The problem: Give the listing back in full, exactly as written, with the pictures removed.
= Beginning of Section =
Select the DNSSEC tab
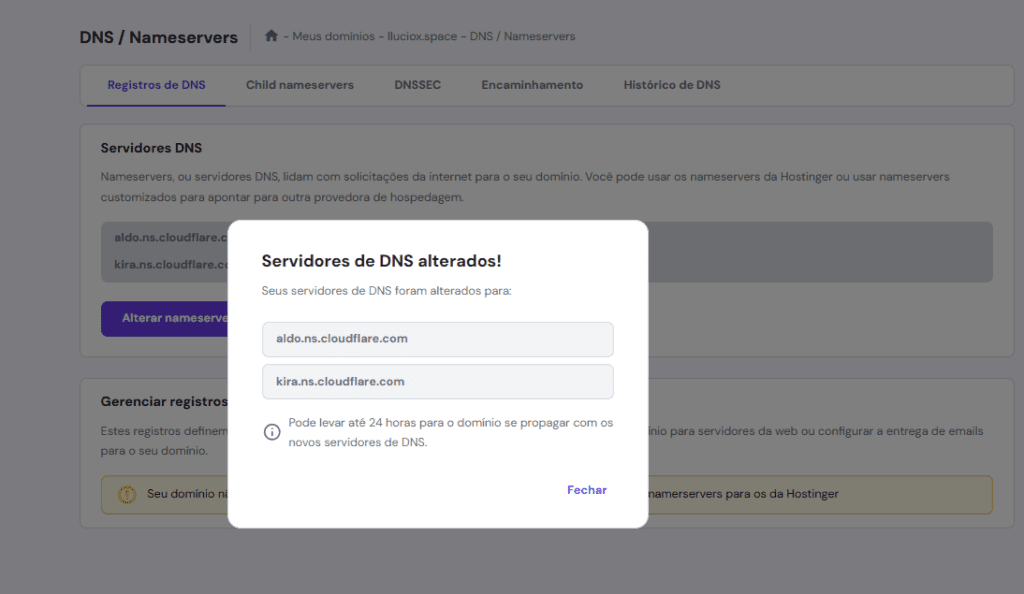This screenshot has width=1024, height=594. click(x=417, y=85)
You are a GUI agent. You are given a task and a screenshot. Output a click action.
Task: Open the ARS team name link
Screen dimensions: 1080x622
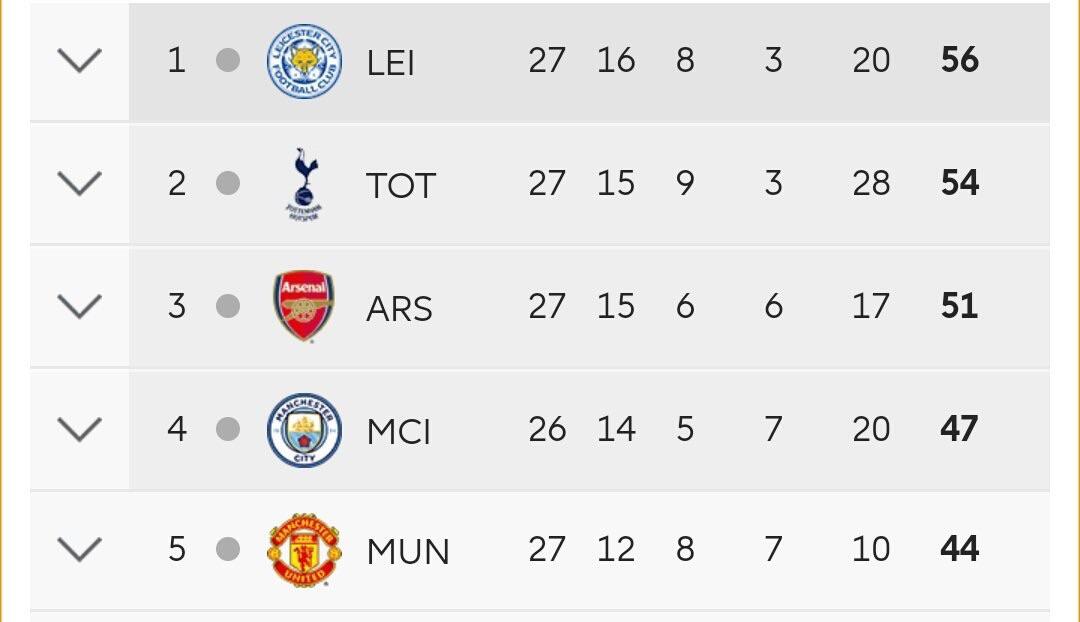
= End of Section =
Task response:
Select the DNSSEC tab
This screenshot has width=1024, height=594. click(x=417, y=85)
You are a GUI agent. You are given a task and a screenshot. Output a click action.
Task: Open the ARS team name link
Screen dimensions: 1080x622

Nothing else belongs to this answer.